Requirement: Continue the article on the 500-million-year-old fossil worm from the Burgess Shale, picking up right after its final sentence.

Text excerpt:
__________

The rocky imprint looks like the shadow of a flattened shrimp. But this tiny creature—no bigger than a thumb—lurked in the shallow seas of North America long before shrimp existed.
The 500-million-year-old worm with leg-like appendages is a distant relative of tardigrades and arthropods. It was formally identified in an article published in BMC Evolutionary Biology this week.
Evolutionary biologists were able to piece together an approximation of the worm based on two fossils—one recovered decades ago and another discovered by a tourist visiting the Burgess Shale in 2011.
The Burgess shale—where two specimens of the new species were identified—is a UNESCO World Heritage site famous for its treasure trove of marine fossils. The former seafloor now sits high in the mountains, and it boasts not only bones and exoskeletons but also the fossils of soft tissues, like this worm.
The worm’s name, Ovatiovermis cribratus comes from how researchers think it fed; Ovatiovermis because researchers think that it stood up on the seafloor or near it—in a constant standing ovation, if you will—and cribratus, which refers to the way it might have sieved through passing water to collect food.

__________

Information supplied:
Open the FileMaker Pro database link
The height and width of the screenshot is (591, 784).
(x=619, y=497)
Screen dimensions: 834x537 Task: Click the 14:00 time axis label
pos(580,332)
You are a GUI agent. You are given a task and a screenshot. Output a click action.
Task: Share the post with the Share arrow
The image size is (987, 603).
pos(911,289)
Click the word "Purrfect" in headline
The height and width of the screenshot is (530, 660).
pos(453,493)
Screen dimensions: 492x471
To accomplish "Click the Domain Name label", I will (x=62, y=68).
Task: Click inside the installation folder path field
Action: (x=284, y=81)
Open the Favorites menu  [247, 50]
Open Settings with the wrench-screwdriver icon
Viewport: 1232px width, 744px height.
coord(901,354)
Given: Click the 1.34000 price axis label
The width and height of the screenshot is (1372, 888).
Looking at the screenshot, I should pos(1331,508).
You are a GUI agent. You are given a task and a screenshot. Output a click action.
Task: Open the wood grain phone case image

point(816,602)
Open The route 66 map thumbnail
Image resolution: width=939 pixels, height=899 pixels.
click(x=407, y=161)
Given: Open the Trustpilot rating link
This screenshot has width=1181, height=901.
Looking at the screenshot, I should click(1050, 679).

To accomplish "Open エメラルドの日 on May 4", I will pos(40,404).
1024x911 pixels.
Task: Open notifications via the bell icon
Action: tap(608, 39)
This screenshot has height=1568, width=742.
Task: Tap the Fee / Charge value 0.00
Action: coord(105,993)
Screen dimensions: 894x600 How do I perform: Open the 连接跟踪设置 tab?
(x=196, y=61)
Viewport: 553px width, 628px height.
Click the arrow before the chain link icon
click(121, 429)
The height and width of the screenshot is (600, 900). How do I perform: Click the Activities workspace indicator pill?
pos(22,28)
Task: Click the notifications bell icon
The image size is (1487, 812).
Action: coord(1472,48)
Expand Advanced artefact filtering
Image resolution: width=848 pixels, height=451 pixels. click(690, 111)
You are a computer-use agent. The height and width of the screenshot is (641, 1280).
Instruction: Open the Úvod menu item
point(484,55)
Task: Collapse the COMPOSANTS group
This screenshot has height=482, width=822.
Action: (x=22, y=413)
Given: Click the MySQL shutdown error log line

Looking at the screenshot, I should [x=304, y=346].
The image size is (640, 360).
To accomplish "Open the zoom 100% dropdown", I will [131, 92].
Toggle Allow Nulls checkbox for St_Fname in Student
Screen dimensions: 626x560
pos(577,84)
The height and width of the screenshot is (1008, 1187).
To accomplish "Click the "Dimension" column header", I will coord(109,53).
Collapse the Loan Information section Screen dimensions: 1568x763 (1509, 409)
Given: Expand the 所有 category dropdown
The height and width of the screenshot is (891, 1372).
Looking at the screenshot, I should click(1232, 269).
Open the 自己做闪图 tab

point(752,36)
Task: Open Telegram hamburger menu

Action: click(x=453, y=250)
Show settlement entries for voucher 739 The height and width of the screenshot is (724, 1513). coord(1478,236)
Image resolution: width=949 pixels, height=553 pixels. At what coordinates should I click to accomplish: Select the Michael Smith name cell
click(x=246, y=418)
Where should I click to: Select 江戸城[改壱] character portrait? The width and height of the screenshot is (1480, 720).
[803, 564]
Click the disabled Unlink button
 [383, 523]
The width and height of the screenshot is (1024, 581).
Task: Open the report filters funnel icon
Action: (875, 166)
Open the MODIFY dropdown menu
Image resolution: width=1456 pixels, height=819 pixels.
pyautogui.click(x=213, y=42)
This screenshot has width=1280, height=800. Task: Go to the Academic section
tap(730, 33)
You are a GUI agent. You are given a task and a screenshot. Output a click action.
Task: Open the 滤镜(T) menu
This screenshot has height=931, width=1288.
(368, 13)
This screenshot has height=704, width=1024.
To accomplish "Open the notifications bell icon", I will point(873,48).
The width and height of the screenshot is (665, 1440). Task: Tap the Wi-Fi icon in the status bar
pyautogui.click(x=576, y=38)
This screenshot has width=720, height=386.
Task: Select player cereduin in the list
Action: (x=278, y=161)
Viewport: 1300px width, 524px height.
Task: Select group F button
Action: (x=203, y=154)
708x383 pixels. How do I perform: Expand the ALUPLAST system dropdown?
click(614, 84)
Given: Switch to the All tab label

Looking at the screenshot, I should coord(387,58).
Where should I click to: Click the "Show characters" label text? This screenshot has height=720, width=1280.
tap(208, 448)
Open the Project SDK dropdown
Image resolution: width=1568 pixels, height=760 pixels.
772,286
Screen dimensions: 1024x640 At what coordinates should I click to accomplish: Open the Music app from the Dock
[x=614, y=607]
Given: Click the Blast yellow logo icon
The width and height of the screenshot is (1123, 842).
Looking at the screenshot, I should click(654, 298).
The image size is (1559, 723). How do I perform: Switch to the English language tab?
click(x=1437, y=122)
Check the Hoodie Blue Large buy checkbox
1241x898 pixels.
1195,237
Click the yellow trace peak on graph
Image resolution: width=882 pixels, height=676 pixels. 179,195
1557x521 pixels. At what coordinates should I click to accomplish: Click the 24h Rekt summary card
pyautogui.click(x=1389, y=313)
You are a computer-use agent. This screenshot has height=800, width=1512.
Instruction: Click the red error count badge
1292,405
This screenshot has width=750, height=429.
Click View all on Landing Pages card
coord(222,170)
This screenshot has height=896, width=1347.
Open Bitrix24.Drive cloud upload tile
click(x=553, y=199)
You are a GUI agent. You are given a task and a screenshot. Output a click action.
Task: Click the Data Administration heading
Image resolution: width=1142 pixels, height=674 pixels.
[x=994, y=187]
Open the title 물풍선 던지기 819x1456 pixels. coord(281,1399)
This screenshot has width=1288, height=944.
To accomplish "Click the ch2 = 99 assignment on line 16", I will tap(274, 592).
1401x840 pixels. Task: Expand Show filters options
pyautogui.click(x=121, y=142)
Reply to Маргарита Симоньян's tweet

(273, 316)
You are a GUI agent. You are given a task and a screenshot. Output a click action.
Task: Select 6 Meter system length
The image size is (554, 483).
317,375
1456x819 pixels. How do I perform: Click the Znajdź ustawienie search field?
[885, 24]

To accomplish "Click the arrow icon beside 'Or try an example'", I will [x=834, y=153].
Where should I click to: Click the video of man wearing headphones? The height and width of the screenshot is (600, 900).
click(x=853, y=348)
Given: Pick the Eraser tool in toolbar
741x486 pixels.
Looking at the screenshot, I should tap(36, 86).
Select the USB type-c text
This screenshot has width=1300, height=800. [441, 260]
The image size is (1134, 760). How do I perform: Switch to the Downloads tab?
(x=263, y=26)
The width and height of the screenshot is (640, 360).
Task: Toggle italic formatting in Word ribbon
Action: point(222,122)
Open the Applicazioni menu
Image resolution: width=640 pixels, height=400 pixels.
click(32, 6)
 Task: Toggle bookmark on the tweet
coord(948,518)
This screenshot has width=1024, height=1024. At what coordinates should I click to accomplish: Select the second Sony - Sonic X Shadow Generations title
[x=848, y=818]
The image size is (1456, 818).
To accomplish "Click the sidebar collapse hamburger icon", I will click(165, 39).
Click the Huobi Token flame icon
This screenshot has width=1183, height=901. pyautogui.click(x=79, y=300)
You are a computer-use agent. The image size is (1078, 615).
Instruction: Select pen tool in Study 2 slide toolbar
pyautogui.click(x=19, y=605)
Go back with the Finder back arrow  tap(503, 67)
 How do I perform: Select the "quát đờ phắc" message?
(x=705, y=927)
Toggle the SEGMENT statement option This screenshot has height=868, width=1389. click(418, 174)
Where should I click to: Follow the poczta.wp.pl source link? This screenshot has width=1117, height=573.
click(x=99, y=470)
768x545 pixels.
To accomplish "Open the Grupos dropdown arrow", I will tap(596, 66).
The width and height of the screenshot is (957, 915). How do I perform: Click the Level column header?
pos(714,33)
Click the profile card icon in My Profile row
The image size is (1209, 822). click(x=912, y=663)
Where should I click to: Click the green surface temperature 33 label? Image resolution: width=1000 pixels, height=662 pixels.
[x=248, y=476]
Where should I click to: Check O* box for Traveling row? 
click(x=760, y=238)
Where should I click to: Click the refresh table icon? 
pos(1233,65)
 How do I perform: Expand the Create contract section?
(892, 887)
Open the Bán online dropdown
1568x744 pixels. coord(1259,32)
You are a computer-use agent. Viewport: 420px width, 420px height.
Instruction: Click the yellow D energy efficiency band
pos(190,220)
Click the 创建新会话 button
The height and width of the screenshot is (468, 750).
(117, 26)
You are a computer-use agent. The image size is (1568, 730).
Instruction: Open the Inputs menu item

__________

Answer to the problem:
“Lobopodians have mostly been seen so far as an eclectic group. We think that suspension feeding was common among them and turned out to be important in the initial ‘burst’ of that colossal group that gave rise to water bears, velvet worms and arthropods,” study co-author Cédric Aria said in a statement. Other animals that exist today, like the skeleton shrimp have similar eating patterns.
In virtual motion, the worm with legs looks strange—it is, after all, a worm with legs—but also strangely majestic. Here in the Popular Science offices, the animation of the gracefully swaying gangly body has been favorably compared to a Pokemon doing yoga.